A further analysis would have to be done to make sure the range and standard deviation of the patient age group in insurance.csv is indicative of a random sampling of individuals.
patient_info.analyze_sexes()
Count for female: 1324 Count for male: 1352
The next step of the analysis is to check the balance of males vs. females in insurance.csv. Similar to above, it is important to check that this dataset is representative of a broader population of individuals. If a person were to use this dataset to create a classification model, it would be imperitive to make sure that the attributes are balanced.
Quite often in the real-world, data is not balanced; this is an issue because it can lead to statistical issues when performing analysis.

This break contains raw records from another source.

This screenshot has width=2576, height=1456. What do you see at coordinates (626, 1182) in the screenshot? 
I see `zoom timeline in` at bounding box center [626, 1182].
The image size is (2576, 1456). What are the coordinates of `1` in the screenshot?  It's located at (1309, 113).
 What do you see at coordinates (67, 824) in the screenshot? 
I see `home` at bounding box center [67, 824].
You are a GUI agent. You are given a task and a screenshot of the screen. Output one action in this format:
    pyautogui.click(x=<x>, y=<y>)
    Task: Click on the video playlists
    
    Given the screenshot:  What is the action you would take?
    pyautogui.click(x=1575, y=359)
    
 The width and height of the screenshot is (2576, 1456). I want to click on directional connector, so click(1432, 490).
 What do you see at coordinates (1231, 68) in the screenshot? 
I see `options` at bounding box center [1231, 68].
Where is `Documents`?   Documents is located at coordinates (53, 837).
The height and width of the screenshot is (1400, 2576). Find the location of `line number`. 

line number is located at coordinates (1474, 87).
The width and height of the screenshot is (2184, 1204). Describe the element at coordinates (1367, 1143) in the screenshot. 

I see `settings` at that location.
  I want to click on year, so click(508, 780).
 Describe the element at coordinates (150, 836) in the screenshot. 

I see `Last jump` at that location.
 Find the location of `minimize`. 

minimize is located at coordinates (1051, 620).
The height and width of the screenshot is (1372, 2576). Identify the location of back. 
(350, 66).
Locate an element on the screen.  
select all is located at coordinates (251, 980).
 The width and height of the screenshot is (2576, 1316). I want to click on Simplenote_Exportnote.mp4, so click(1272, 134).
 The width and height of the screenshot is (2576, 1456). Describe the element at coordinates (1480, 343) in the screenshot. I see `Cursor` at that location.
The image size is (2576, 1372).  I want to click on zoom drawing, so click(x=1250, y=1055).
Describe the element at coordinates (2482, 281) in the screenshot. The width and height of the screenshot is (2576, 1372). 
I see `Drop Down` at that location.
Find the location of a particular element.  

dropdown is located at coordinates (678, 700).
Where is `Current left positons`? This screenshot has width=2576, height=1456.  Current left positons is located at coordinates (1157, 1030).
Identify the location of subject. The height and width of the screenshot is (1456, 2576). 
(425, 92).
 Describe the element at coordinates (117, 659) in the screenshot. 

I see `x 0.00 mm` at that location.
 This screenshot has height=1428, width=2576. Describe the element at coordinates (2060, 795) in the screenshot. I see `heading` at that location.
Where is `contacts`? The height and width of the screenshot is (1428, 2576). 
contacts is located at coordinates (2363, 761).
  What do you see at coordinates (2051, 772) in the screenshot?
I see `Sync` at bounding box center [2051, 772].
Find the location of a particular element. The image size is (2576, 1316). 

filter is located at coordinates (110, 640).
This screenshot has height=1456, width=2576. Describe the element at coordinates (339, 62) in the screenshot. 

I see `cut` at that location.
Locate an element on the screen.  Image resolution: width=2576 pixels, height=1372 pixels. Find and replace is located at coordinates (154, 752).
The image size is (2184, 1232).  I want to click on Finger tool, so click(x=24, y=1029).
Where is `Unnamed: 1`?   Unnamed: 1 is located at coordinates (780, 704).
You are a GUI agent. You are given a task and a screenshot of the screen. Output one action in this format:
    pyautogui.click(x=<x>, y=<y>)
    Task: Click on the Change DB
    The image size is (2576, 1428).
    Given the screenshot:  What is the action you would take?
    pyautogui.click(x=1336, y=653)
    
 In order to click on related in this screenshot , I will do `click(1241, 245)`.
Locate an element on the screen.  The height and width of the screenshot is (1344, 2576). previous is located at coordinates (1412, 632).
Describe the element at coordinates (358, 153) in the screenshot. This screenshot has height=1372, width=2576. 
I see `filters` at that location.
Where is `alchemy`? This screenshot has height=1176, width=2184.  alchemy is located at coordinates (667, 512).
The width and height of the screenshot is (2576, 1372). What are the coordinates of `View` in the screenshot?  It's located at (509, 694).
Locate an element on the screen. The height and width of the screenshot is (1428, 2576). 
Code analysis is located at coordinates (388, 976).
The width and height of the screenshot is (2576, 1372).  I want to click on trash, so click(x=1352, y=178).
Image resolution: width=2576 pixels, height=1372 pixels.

This is something that will be explored further in future portfolio projects!
patient_info.unique_regions()
['southwest', 'southeast', 'northwest', 'northeast']
There are four unique geographical regions in this dataset, and it is important to note that all the patients come from the United States.
patient_info.average_charges()
'Average Yearly Medical Insurance Charges: 13270.42 dollars.'
The average yearly medical insurance charge per individual is 13270 US dollars. Some further analysis could be done to see what patient attributes contribute most strongly to low and/or high medical insurance charges. For example, one could check if patient age correlates with the amount of money they spend yearly.
patient_info.create_dictionary()
All patient data is now neatly organized in a dictionary. This is convenient for further analysis if a decision is made to continue making investigations for the attributes in insurance.csv.